(DATA EXCERPTS)

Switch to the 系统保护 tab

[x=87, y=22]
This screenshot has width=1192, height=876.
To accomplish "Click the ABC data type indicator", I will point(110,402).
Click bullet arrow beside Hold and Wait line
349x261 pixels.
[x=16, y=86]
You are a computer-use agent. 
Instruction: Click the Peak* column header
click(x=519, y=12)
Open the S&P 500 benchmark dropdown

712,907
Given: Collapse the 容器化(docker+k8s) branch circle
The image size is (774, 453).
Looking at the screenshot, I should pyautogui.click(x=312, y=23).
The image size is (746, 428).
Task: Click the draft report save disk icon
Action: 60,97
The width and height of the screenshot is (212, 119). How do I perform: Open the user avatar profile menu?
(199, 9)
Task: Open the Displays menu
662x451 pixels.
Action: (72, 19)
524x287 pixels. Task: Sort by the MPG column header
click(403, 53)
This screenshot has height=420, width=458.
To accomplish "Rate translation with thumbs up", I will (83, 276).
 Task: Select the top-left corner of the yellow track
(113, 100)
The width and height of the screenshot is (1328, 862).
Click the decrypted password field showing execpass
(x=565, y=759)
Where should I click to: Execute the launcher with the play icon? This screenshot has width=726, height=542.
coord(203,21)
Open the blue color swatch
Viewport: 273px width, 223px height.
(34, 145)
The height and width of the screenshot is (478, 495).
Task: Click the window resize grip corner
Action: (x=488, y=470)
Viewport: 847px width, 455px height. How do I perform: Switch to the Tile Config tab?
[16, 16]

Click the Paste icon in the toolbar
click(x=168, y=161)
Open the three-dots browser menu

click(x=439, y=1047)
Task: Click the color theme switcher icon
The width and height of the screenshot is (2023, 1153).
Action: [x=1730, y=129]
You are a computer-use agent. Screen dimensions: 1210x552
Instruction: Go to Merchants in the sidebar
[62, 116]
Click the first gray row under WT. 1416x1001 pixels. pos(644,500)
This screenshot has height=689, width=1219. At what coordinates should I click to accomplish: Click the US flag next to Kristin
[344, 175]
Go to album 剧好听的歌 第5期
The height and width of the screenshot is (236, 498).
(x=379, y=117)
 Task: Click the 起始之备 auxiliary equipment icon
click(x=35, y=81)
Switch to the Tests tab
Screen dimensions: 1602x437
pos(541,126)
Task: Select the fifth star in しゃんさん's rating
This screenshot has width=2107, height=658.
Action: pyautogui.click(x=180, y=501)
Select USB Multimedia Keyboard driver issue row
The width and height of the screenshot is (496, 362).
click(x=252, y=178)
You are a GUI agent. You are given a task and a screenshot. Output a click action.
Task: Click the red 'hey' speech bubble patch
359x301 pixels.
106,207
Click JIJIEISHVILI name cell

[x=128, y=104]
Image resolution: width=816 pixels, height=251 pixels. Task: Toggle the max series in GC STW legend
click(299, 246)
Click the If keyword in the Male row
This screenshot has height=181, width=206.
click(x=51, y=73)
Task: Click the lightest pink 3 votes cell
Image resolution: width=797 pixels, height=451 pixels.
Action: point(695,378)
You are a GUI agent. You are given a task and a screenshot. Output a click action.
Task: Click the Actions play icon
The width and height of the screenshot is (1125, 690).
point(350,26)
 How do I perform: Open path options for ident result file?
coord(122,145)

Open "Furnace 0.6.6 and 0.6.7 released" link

(End DATA EXCERPTS)

**WORK TASK:** From the first line to the last, please write out the entries exactly.

**SOLVED PROBLEM:**
Switch to the 系统保护 tab

[x=87, y=22]
This screenshot has width=1192, height=876.
To accomplish "Click the ABC data type indicator", I will point(110,402).
Click bullet arrow beside Hold and Wait line
349x261 pixels.
[x=16, y=86]
You are a computer-use agent. 
Instruction: Click the Peak* column header
click(x=519, y=12)
Open the S&P 500 benchmark dropdown

712,907
Given: Collapse the 容器化(docker+k8s) branch circle
The image size is (774, 453).
Looking at the screenshot, I should pyautogui.click(x=312, y=23).
The image size is (746, 428).
Task: Click the draft report save disk icon
Action: 60,97
The width and height of the screenshot is (212, 119). How do I perform: Open the user avatar profile menu?
(199, 9)
Task: Open the Displays menu
662x451 pixels.
Action: (72, 19)
524x287 pixels. Task: Sort by the MPG column header
click(403, 53)
This screenshot has height=420, width=458.
To accomplish "Rate translation with thumbs up", I will (83, 276).
 Task: Select the top-left corner of the yellow track
(113, 100)
The width and height of the screenshot is (1328, 862).
Click the decrypted password field showing execpass
(x=565, y=759)
Where should I click to: Execute the launcher with the play icon? This screenshot has width=726, height=542.
coord(203,21)
Open the blue color swatch
Viewport: 273px width, 223px height.
(34, 145)
The height and width of the screenshot is (478, 495).
Task: Click the window resize grip corner
Action: (x=488, y=470)
Viewport: 847px width, 455px height. How do I perform: Switch to the Tile Config tab?
[16, 16]

Click the Paste icon in the toolbar
click(x=168, y=161)
Open the three-dots browser menu

click(x=439, y=1047)
Task: Click the color theme switcher icon
The width and height of the screenshot is (2023, 1153).
Action: [x=1730, y=129]
You are a computer-use agent. Screen dimensions: 1210x552
Instruction: Go to Merchants in the sidebar
[62, 116]
Click the first gray row under WT. 1416x1001 pixels. pos(644,500)
This screenshot has height=689, width=1219. At what coordinates should I click to accomplish: Click the US flag next to Kristin
[344, 175]
Go to album 剧好听的歌 第5期
The height and width of the screenshot is (236, 498).
(x=379, y=117)
 Task: Click the 起始之备 auxiliary equipment icon
click(x=35, y=81)
Switch to the Tests tab
Screen dimensions: 1602x437
pos(541,126)
Task: Select the fifth star in しゃんさん's rating
This screenshot has width=2107, height=658.
Action: pyautogui.click(x=180, y=501)
Select USB Multimedia Keyboard driver issue row
The width and height of the screenshot is (496, 362).
click(x=252, y=178)
You are a GUI agent. You are given a task and a screenshot. Output a click action.
Task: Click the red 'hey' speech bubble patch
359x301 pixels.
106,207
Click JIJIEISHVILI name cell

[x=128, y=104]
Image resolution: width=816 pixels, height=251 pixels. Task: Toggle the max series in GC STW legend
click(299, 246)
Click the If keyword in the Male row
This screenshot has height=181, width=206.
click(x=51, y=73)
Task: Click the lightest pink 3 votes cell
Image resolution: width=797 pixels, height=451 pixels.
Action: point(695,378)
You are a GUI agent. You are given a task and a screenshot. Output a click action.
Task: Click the Actions play icon
The width and height of the screenshot is (1125, 690).
point(350,26)
 How do I perform: Open path options for ident result file?
coord(122,145)

Open "Furnace 0.6.6 and 0.6.7 released" link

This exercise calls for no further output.